5) Uma das coisas mais abusivas e absurdas que eu achei na história foi a entrega do Mein Kampf pintado de branco como um diário em branco para Liesel escrever. Bicho, ele não dá nenhum diário em branco a Liesel! O que Max faz é escrever uma história lindíssima de como se conheceram e de como ela ajudou ele a se recuperar. Gente, é lindo! É muito sensível. Como é que jogam isso fora, meu Deus? E tem a parte onde todo mundo ajuda a pintar as páginas de branco. Inclusive a Mama. 

6) Não lembro de ler alguma coisa sobre a Mama querendo entregá-lo a polícia em nenhum momento. Lembro dela muito resiliente, apesar da boca suja. Achei aquilo uma falha tremenda no filme também. 

7) O diário, por sinal, é entregue bem no final da história por Ilsa, a esposa do Prefeito, não tem nada a ver com Max. Quando as duas já fizeram as pases. Vejam que coisa totalmente diferente. Horrível.

8) Existe uma cena no livro que achei que deveria constar no filme. Por diversas vezes, as pessoas daquela cidade onde Liesel está morando assistem a passagem dos Judeus maltrapilhos. Numa das vezes, Hans tenta ajudar um deles dando-lhe um pedaço de pão, já que ele nem consegue se levantar e caminhar (eu achei isso bem forte, achei que deveria participar da cena). Então, Hans é açoitado e marcado a partir dali. E é por isso que acham melhor mandar Max embora. Não tem nada a ver com alguém estar sendo levado porque tinha um M ou N a mais na letra e ser judeu e não-sei-o-quê.

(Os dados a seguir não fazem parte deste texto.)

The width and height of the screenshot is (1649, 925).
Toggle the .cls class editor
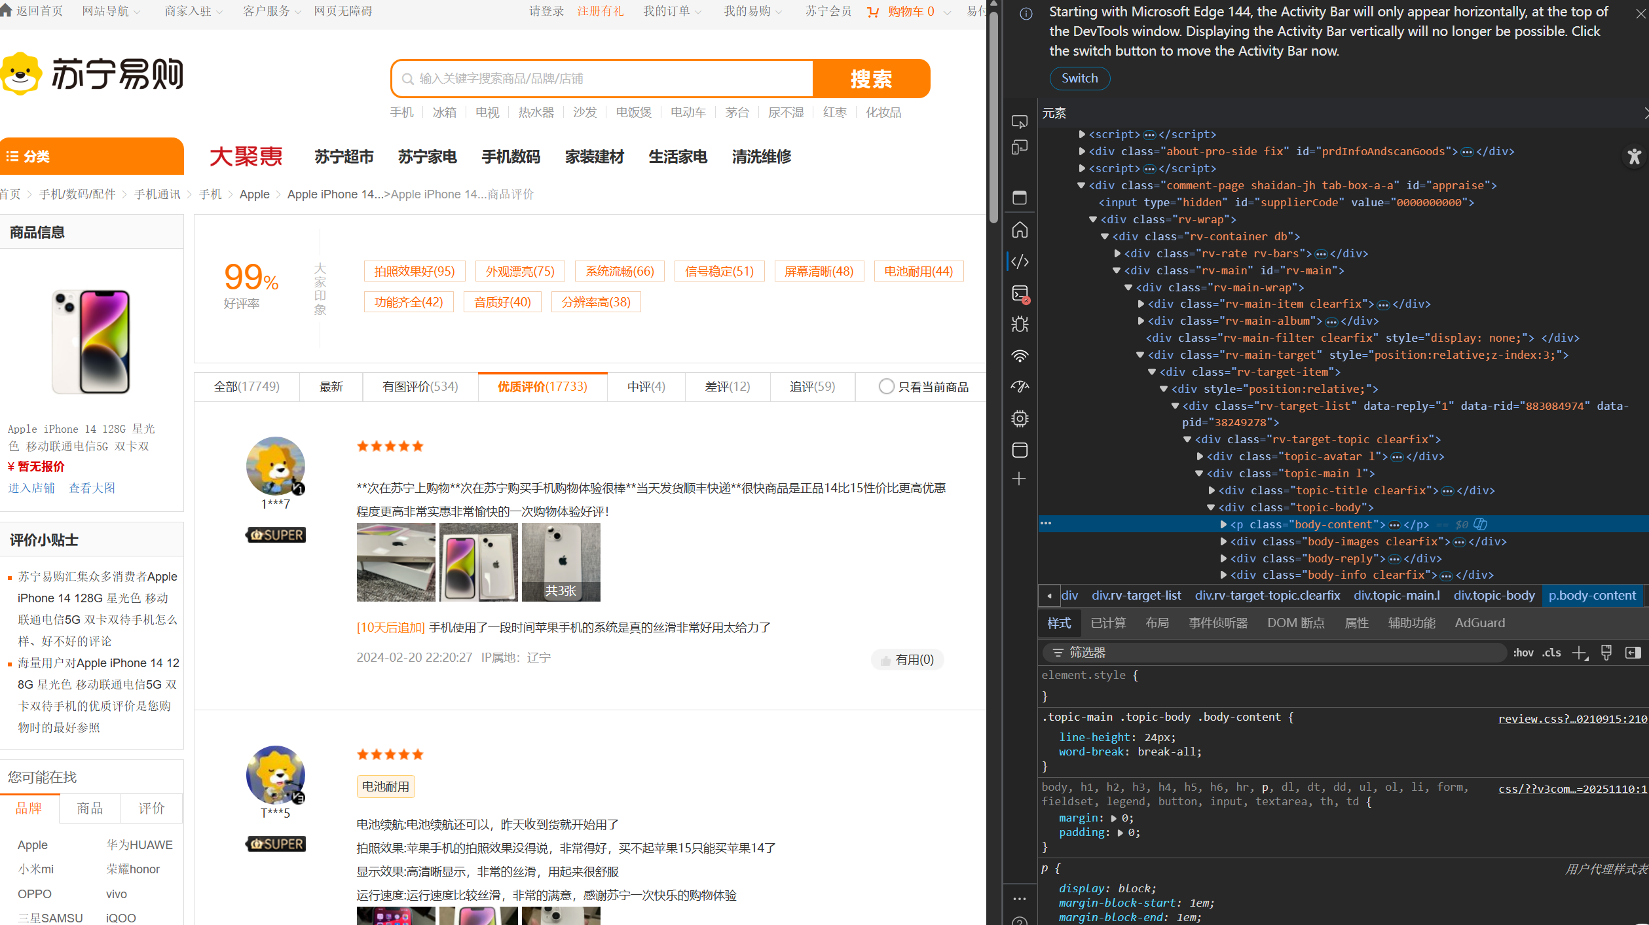coord(1551,653)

9) Daí, numa dessas passagens dos Judeus, Liesel espera por Max e o encontra. Eles começam a falar trechos do livro que ele escreveu para ela. Se abraçam. E os dois são açoitados por uma infinidade de vezes. O jeito como isso está escrito no livro é de uma dor, de uma sensibilidade. E eu não perdôo de não ver a cena!

10) Quando o pessoal aparece para medir o tamanho dos porões, Rudy não sabe de Max. Rudy só vem saber de Max nas últimas páginas do livro. Então ele não ajuda Liesel com o arranhão. Ela se resolve só. Ela é muito mais forte do que aparenta. E os pais dela, quando está acontecendo a inspeção, não agem com tanta desconfiança. Estão jantando. O inspetor mal percebe.

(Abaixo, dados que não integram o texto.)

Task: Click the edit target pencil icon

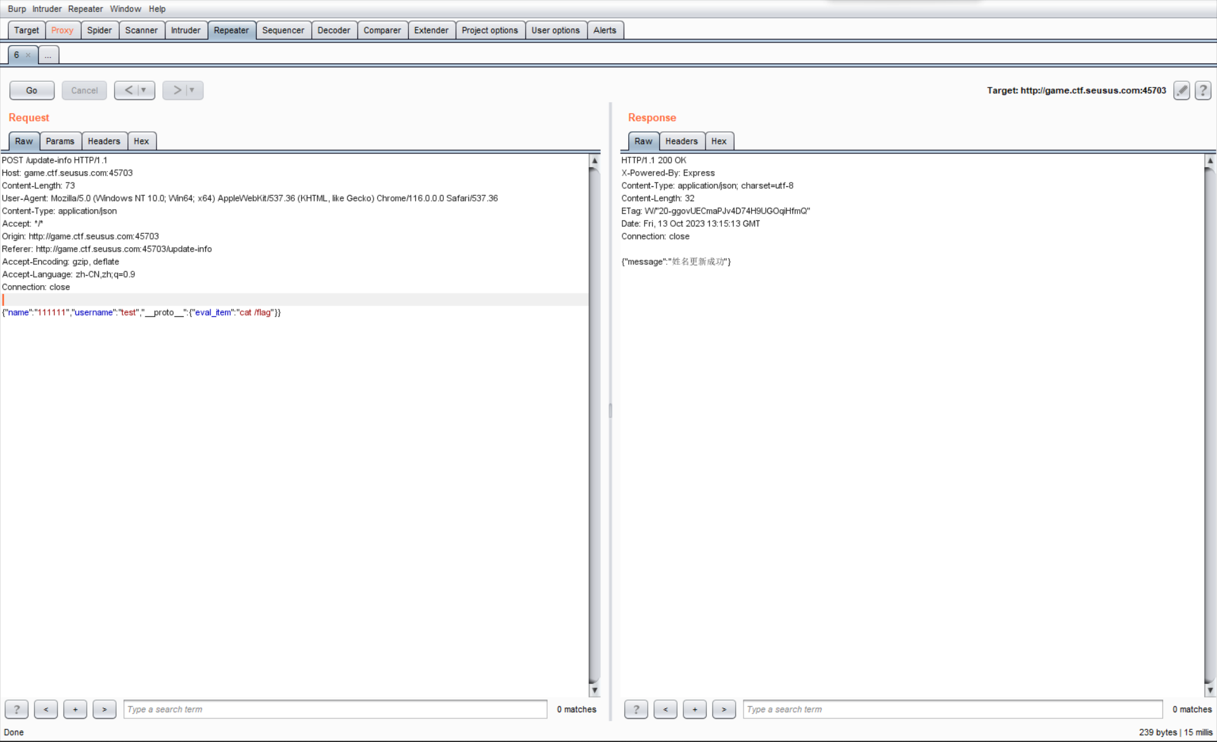Action: pyautogui.click(x=1182, y=91)
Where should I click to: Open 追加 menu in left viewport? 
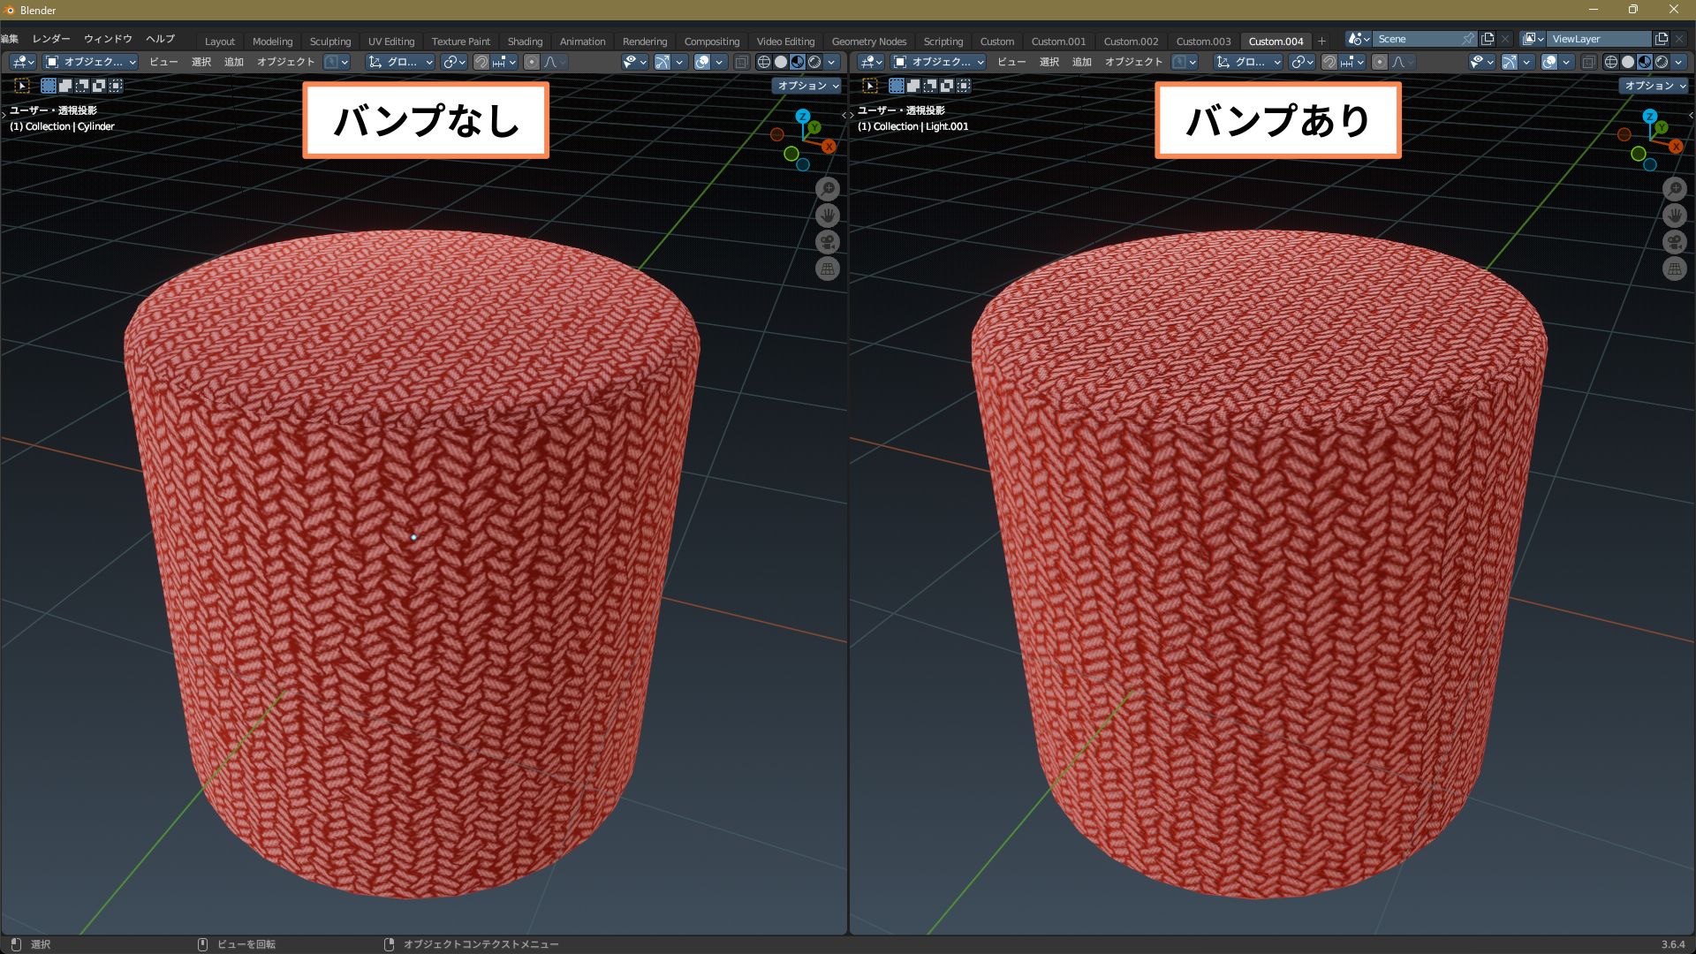coord(234,62)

11) Coisa absurda: os pais de Rudy não deixaram o aquele pessoal levá-lo embora. O próprio Rudy gostaria de ter ido, mas não sabia o que estava acontecendo. Não conseguiu nem se oferecer. E morreu, inclusive, na história, em parte, por não ter ido. O pai se culpava muito por causa disso. Não entendo porque deram espaço para esta mentira se ele morre no fim das contas. No máximo poderiam não ter aproveitado.

Então assim, passaram uma fragilidade das pessoas diante das autoridades que na realidade é pouco tocada no livro. O que é mais visível o tempo inteiro é a fragilidade deles diante dos próprios familiares, diante das pessoas que eles mesmos convivem. O amor de uns com os outros, do convívio. Pareceu um filme de guerra. A menina que roubava livros não é um livro de história de guerra. É um livro de uma história que se passa no período da guerra.